Associations Between Gene Polymorphisms and Treatment Outcomes of Methotrexate in Patients with Juvenile Idiopathic Arthritis

Abstract

Performance of a meta-analysis with respect to the genetic predictors of methotrexate (MTX) treatment outcomes, efficacy and toxicity, in patients with juvenile idiopathic arthritis (JIA). Databases of OVID MEDLINE and OVID EMBASE were searched to collect the studies addressing correlations between gene polymorphisms and efficacy and/or toxicity in MTX-treated JIA patients. Pooled odds ratios (ORs) with 95% CIs were estimated in allelic, recessive and/or dominant models. With regards to efficacy, the C677T (rs1801133) polymorphism in MTHFR was associated with nonresponse to MTX treatment in a recessive model (OR: 0.40; 95% CI: 0.19-0.84).
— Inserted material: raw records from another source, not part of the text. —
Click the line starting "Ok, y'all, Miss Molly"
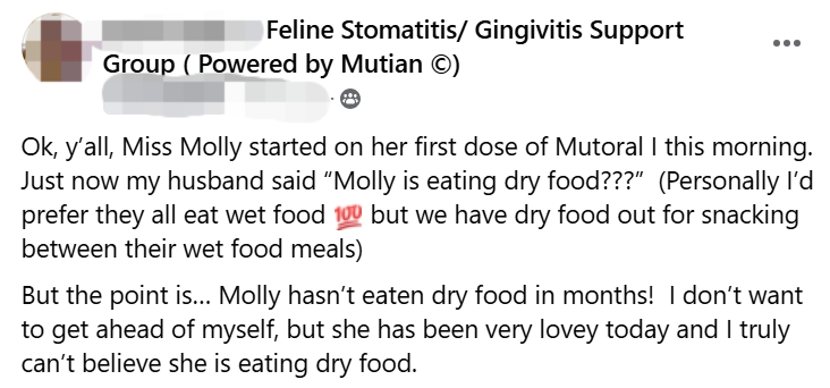The image size is (830, 388). pyautogui.click(x=417, y=149)
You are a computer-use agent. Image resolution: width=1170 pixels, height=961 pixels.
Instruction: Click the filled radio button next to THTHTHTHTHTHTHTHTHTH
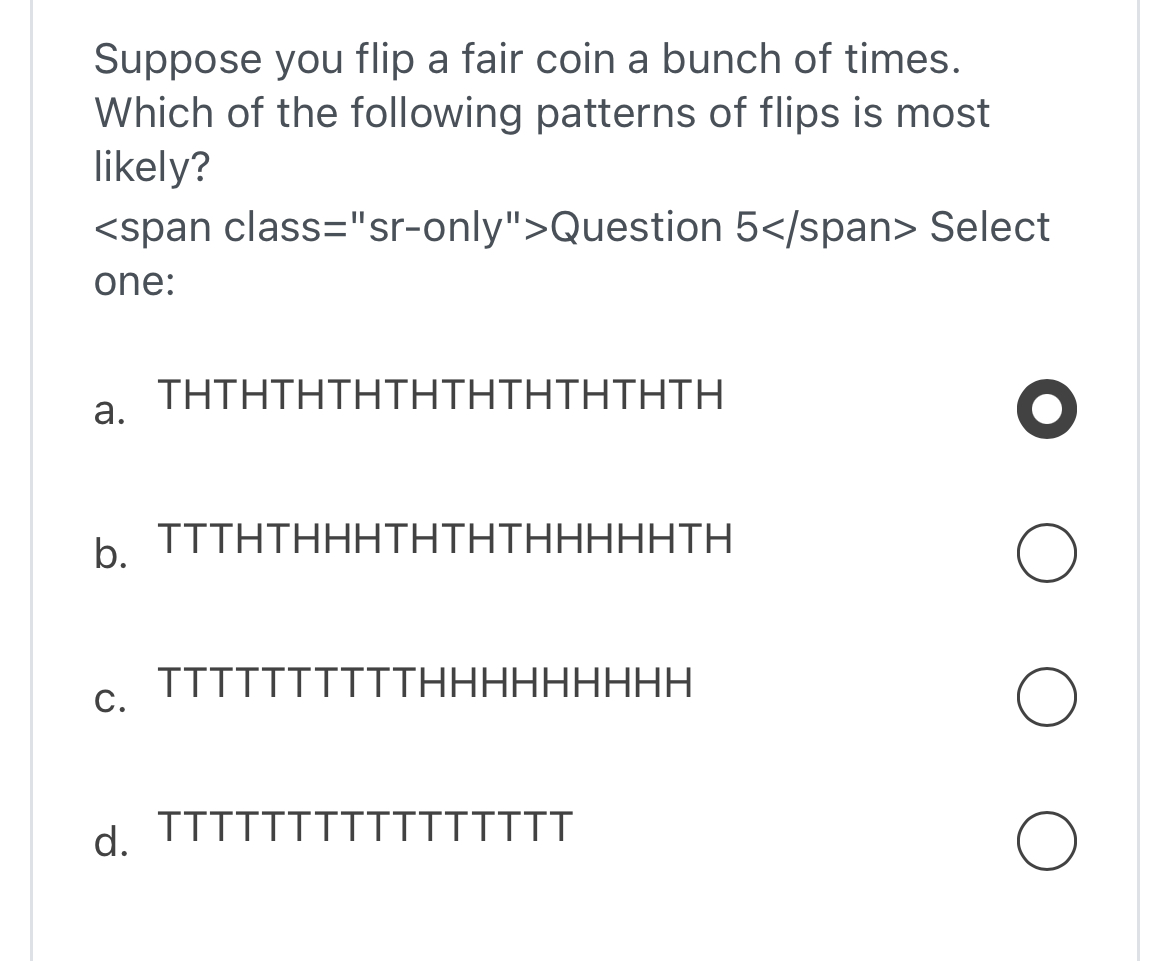[1046, 409]
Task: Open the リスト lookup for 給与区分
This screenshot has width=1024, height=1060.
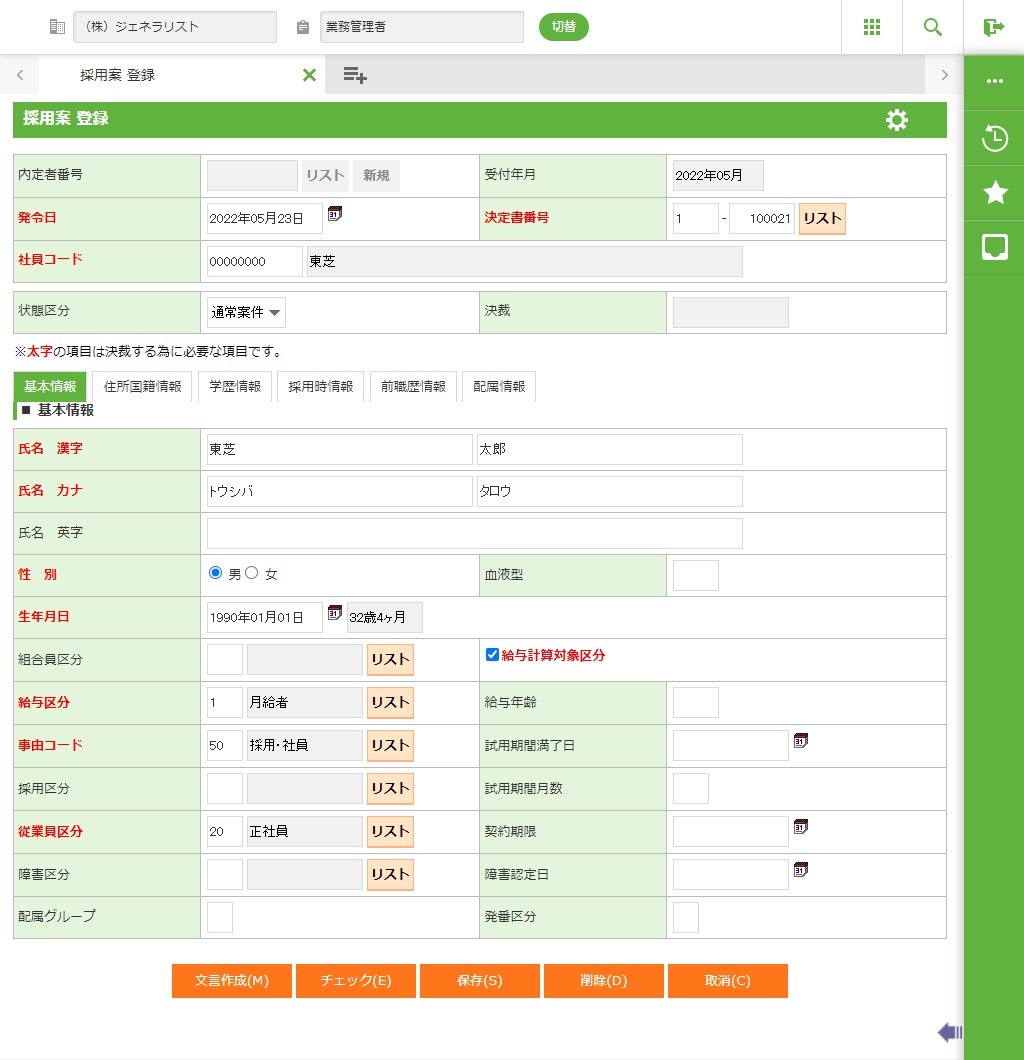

For associations with toxicity, the MTHFR C677T (rs1801133) polymorphism was associated with presenting overall adverse events in an allelic model (OR: 1.54; 95% CI: 1.07-2.22) and a dominant model (OR: 1.70; 95% CI: 1.08-2.68). C677T (rs1801133) polymorphism in MTHFR predicts nonresponse and/or adverse effects of MTX treatment in JIA patients.